Differential expression analysis was performed using the limma package (v. 3.58.138) in R and the voom method for linear modeling,43 comparing expression from tumors with a BRD4 focal deletion (n = 18 with tumor RNA-seq data) against tumors without a BRD4 focal deletion (n = 1266). Expression data were normalized with the calcNormFactors function, followed by variance-stabilizing transformation using the voom method. Linear models were fitted to each gene, adjusting for tumor type, and empirical Bayes moderation was applied to improve statistical power. Expression analysis was restricted to just protein coding genes on autosomal chromosomes. We performed differential expression analysis comparing two model matrix approaches. The first modeled just the BRD4 focal deletion status. The second also included tumor type as obtained from the ICGC Data Coordinating Center (DCC) project code (e.g., BRCA tumors consisted of all tumors from projects: BRCA-EU, BRCA-US and BRCA-UK). Multiple hypothesis correction was performed using Bonferroni correction. The volcano plot was generated using the EnhancedVolcano package (1.20.0).
Linear modeling of BRD4 expression
Linear regression modeling was used to analyze the relationship between BRD4 expression and absolute copy number, BRD4 focal deletion status, and tumor type (BRCA, OV, UCEC, and Other). Tumor types "other" (not breast, ovarian or endometrial) was set as the reference level. Where multiple tumor samples were profiled in the same patient, expression data was calculated as the mean of the per-patient levels. Analyses and model fitting were conducted using base R packages, with regression coefficients and 95% confidence interval estimates extracted for downstream interpretation and visualization.
GTEx expression analysis
For the analysis of BRD4 isoform expression across normal tissues, we downloaded transcript per million (TPMs) measurements from the GTEx Analysis V8 RNA-sequencing data [https://gtexportal.org/home/downloads/adult-gtex/bulk_tissue_expression], and compared transcript expression levels across available tissue types using paired Wilcoxon signed-rank tests with a Bonferroni correction.
Analysis of open reading frame (ORF) screens
The analysis of ORF screen data was performed as previously described.29 Briefly, we looked at data from 16 independent screens conducted at the Broad Institute of MIT and Harvard, where cells were infected with the ORFeome pLX_317 barcoded library, which contains 16,100 barcoded ORFs over-expressing 12,753 genes. From these, we compared ORF abundance between early and late timepoints for BRD4-L (TRCN0000477053; NM_058243.2) and BRD4-S(a) (TRCN0000491254; NM_014299.2) isoforms. A negative log2-fold change in cell growth following ORF expression as interpreted as an indication of gene toxicity.
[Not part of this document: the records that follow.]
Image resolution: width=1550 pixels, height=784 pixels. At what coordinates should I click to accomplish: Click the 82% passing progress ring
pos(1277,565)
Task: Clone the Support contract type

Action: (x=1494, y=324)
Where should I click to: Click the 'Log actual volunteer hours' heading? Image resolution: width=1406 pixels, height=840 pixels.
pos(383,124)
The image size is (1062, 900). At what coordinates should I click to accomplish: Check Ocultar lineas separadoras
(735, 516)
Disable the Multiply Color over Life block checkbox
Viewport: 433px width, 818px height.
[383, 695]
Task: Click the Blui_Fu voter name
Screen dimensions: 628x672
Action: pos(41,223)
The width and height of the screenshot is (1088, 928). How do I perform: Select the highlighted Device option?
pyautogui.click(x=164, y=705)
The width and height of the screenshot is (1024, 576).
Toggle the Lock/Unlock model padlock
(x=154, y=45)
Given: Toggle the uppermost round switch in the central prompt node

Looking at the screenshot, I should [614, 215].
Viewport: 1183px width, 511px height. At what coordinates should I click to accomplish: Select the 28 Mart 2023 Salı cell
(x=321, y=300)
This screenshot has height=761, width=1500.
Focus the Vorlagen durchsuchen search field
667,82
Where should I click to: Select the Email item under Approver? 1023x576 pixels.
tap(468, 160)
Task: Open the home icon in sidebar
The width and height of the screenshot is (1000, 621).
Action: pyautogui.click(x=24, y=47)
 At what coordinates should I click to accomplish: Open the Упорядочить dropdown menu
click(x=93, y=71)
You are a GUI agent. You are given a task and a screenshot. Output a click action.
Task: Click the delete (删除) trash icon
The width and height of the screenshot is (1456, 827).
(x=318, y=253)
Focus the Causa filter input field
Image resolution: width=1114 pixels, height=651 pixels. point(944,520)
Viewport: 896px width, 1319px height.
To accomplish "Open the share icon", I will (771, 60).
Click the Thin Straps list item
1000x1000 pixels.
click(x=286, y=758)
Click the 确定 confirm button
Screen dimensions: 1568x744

Analysis of BRD4 dependency
CRISPR dependency scores (Chronos) were downloaded from the DepMap Public 23Q4 release (https://forum.depmap.org/t/announcing-the-23q4-release/2929) for all available ovarian cancer cell lines (n = 59). A Chronos score threshold of −1 was used to call BRD4 a genetic dependency in each cell line.
Statistical analyses
Analyses were performed in R (4.3.2) and PRISM 10. Replicate numbers and statistical tests are notated on figures and in figure legends when relevant. Generally, when comparing two groups, for example log-fold change of BRD4-L vs. BRD4-S isoforms in our ORF screen, we used Wilcoxon rank sum tests, as noted in figure legends. When across multiple pairs of groups, we corrected p-values for multiple hypotheses using the Bonferroni correction. When comparing the effect of more than two treatments, for example knocking out and overexpressing BRD4-L and BRD4-S, we used a two-way ANOVA followed by Dunnett post-tests to compare every mean to a GFP + sgGFP control mean. In all cases, at least three replicates are included.